Is the “t” in Marzot silent?
A lot of people think it is, but no.
For what institution of higher education did you race bikes?
I raced for the Dartmouth College Institute for Higher Education.
Did you graduate and if so with what degree?
I did indeed graduate, though it took just a little longer than usual. I took the spring off last year to race, finished in the fall. I majored in Psychology and minored in Anthropology.
Now that you’ve graduated what are you doing with your fancy Ivy League degree?
Not much… in fact they haven’t actually sent me the diploma, still anxiously waiting on that. Right now I’m riding a lot, watching Netflix a lot, and eating ice cream a lot.

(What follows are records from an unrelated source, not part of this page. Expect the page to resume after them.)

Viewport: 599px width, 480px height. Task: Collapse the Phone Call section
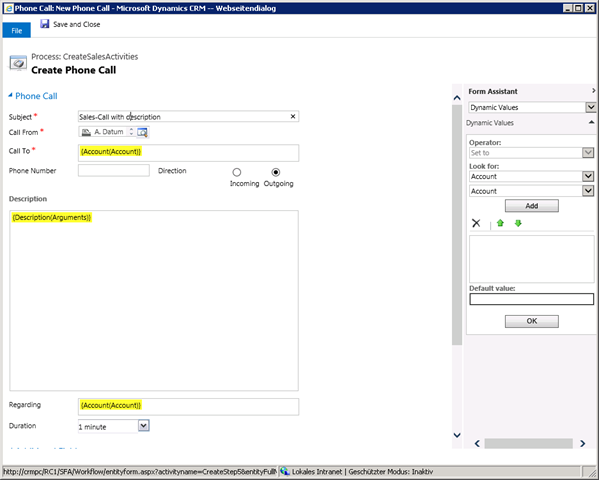point(10,95)
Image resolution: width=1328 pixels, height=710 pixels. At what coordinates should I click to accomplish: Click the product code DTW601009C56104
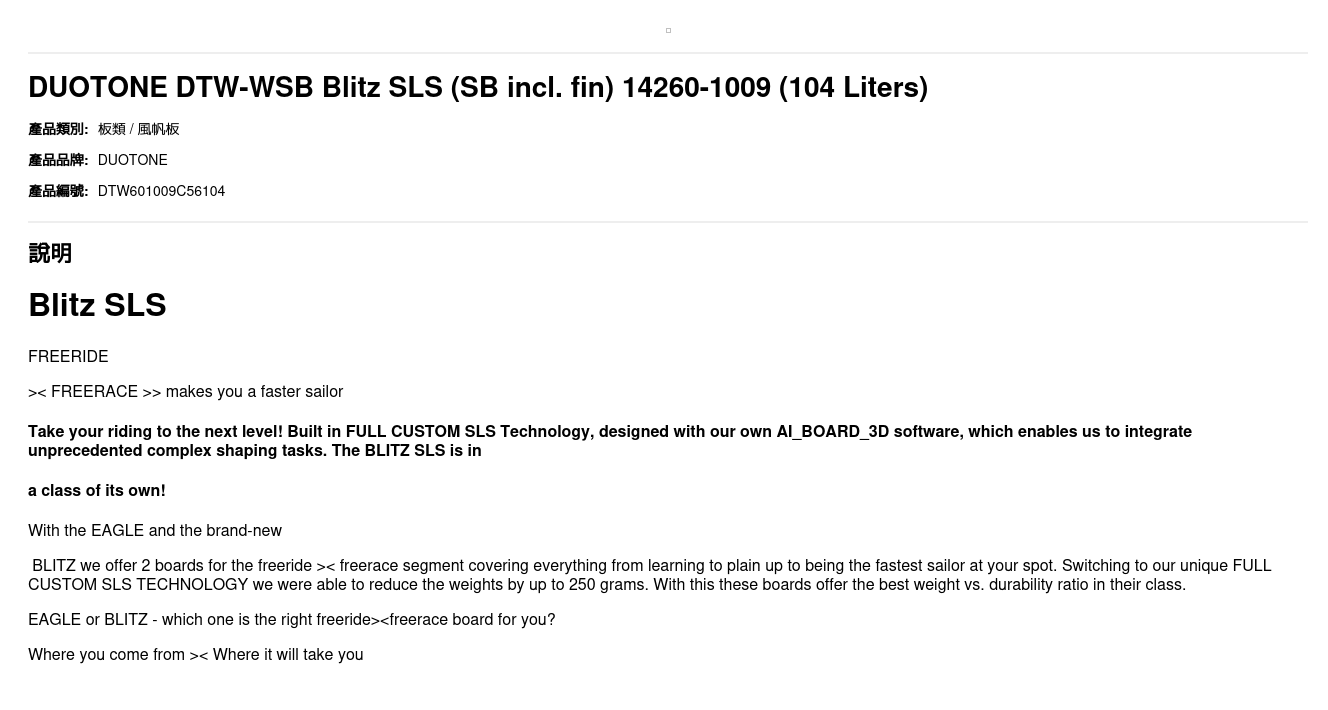coord(161,191)
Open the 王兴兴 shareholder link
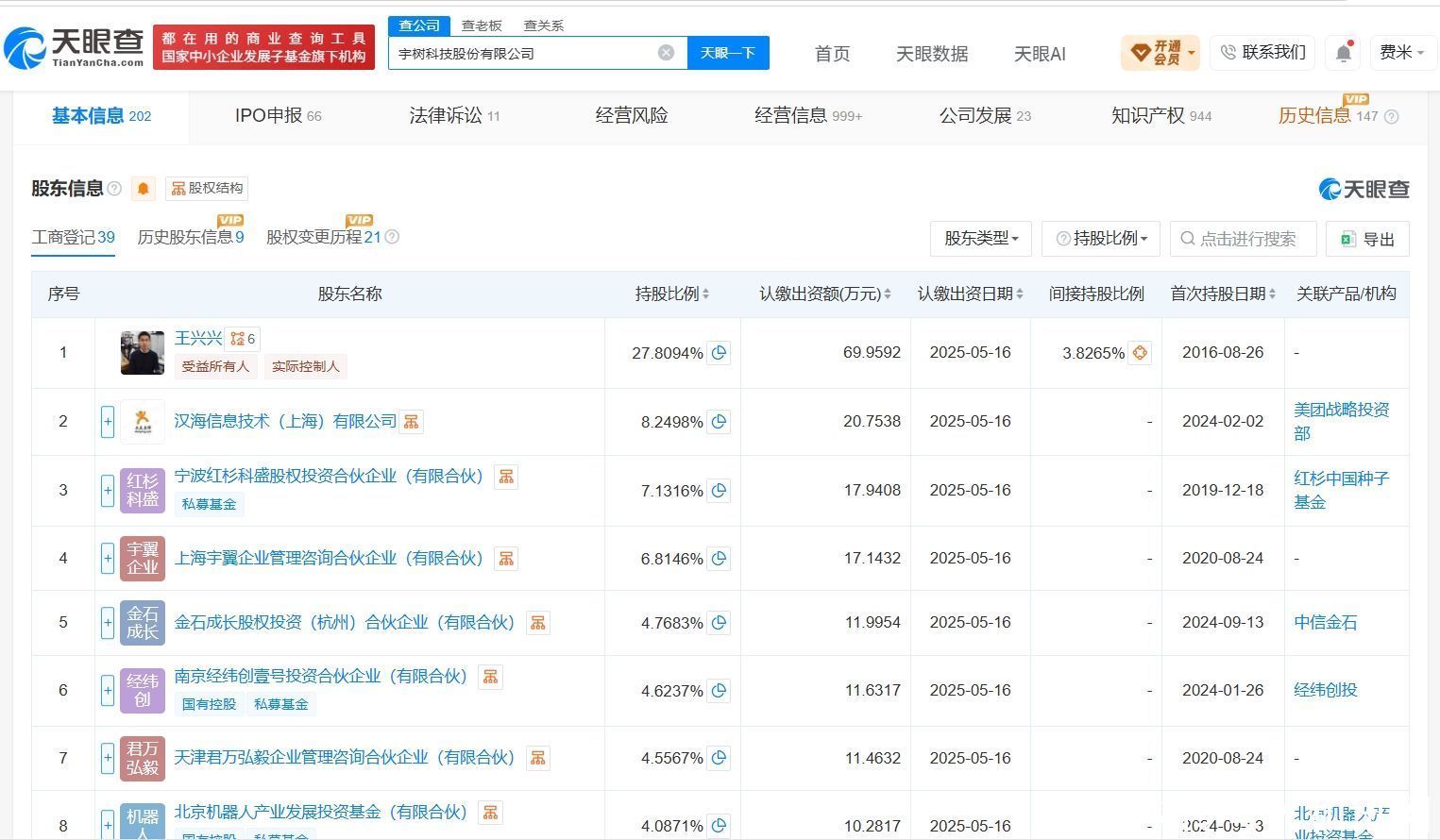The height and width of the screenshot is (840, 1440). tap(198, 338)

Sounds like a sweet deal, how are you affording this lifestyle?
Well I get support from my team- Mountain Khakis fueled by Jittery Joe’s (buy coffee here-http://www.jitteryjoes.com/fundraising/teammountainkhakis.html). My parents are also unbelievably supportive and generous. They have been throughout my whole cycling career.

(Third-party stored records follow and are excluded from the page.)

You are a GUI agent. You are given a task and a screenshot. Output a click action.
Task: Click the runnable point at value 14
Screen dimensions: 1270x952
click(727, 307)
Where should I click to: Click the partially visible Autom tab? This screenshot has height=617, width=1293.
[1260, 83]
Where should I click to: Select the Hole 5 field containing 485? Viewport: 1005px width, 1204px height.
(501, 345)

So, you’ve obviously been racing long enough to call it a career, when did you get your start?
I guess I’m using the term “career” loosely, but I would like to make it one, for sure. I started racing when I was 13, so this will be my 11th year racing. Yikes.

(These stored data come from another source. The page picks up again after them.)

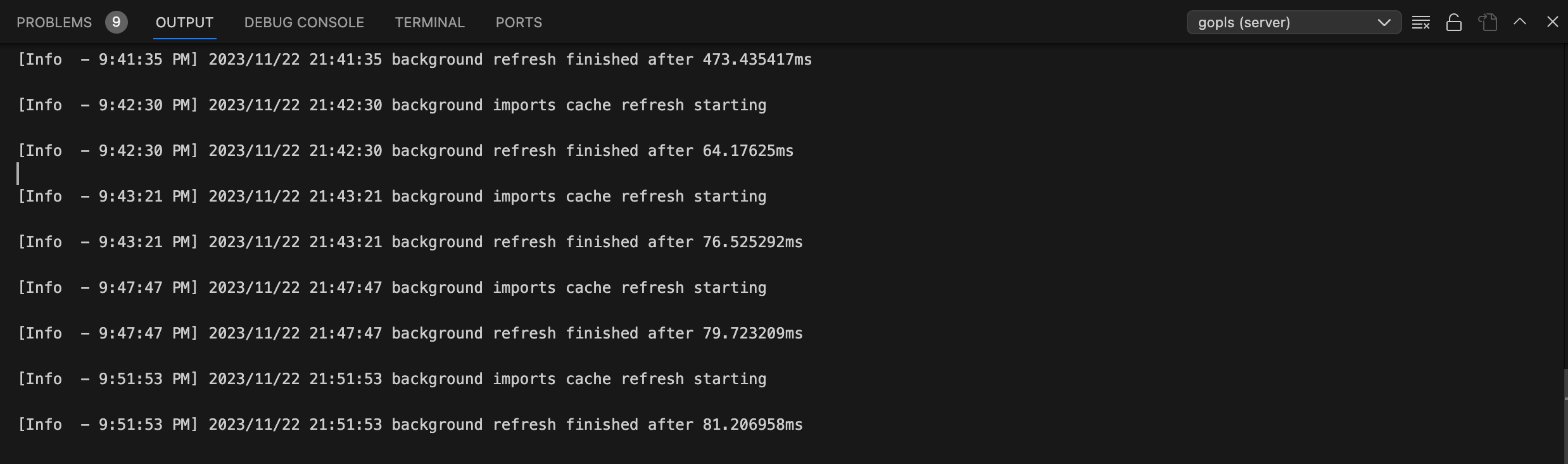Viewport: 1568px width, 464px height.
Task: Switch to the TERMINAL tab
Action: point(429,22)

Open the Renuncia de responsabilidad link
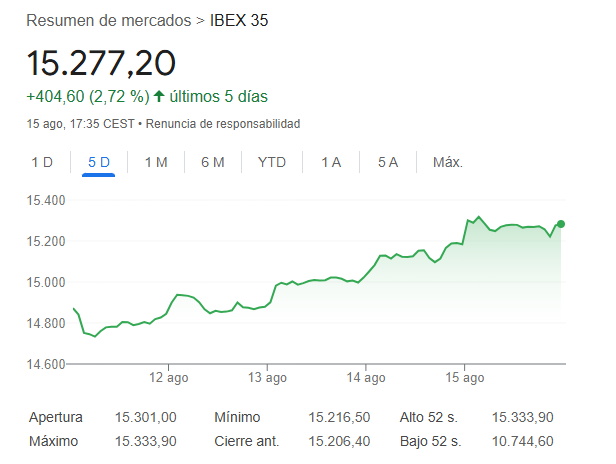(224, 124)
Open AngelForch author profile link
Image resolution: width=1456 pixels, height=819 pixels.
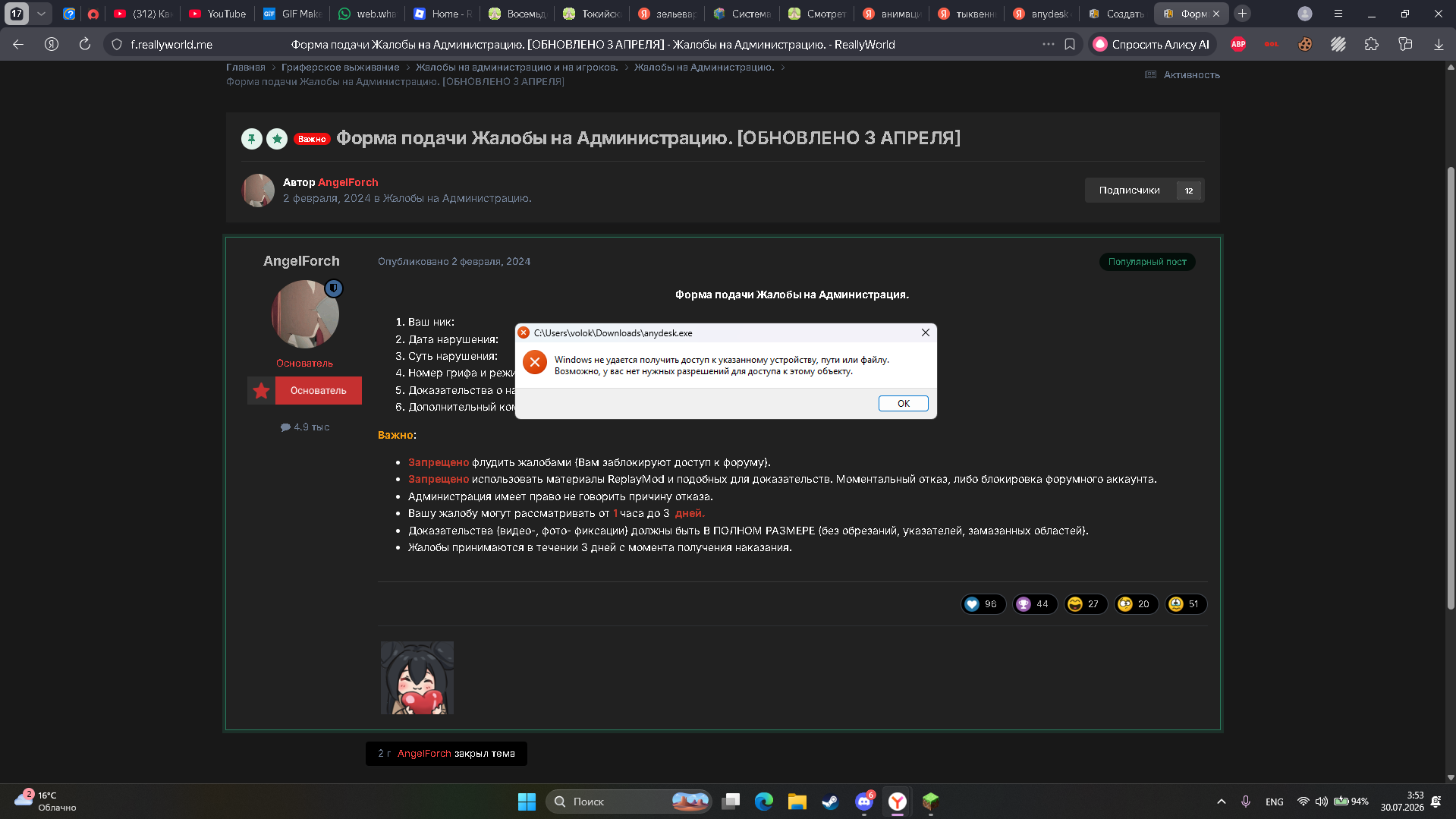click(x=347, y=182)
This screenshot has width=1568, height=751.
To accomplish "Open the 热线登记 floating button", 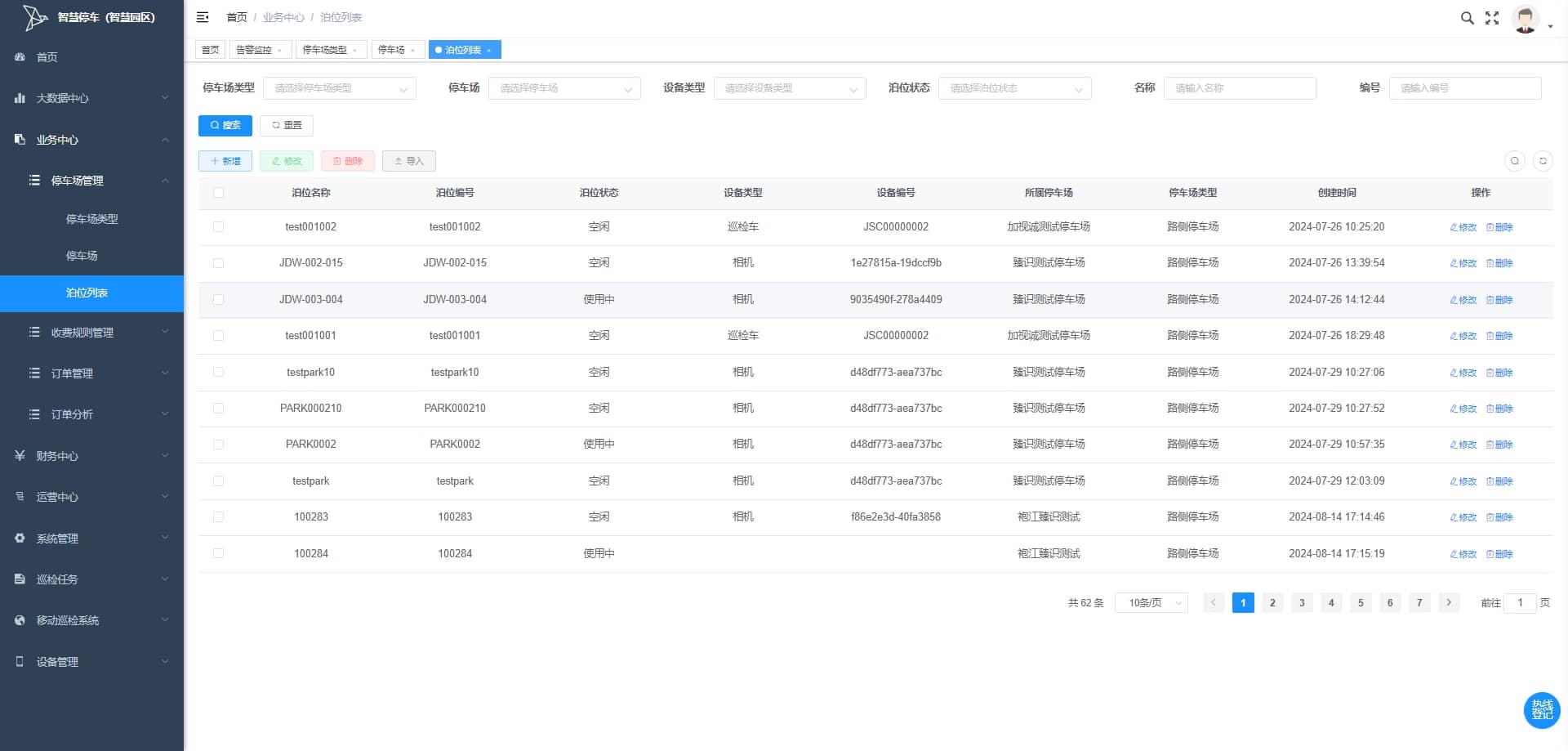I will pos(1542,709).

Dang that’s a long time! Have you ever done anything impressive in your long career?
Haha! That depends what scale you use to define impressive… I won the Collegiate Nationals Division II Road Race in 2007, and I went to Cross Worlds once as a junior and once as a U23.
I’ve never won Wompatuck though, so I’m not a real bike racer yet. This year it will happen though, it has to.
Man, if you can’t win at Wompatuck you’ve got no shot, that’s where “Marky” Mark McCormack learned to crush souls.
I know…it’s actually one of my deepest darkest secrets, I can’t believe I told you.
Well if it makes you feel any better you’ve just told the entire ECCC too.
No, not much better, but I’ll be ok.
So, on the topic of failure, how did you do on those trips to Cyclocross Worlds?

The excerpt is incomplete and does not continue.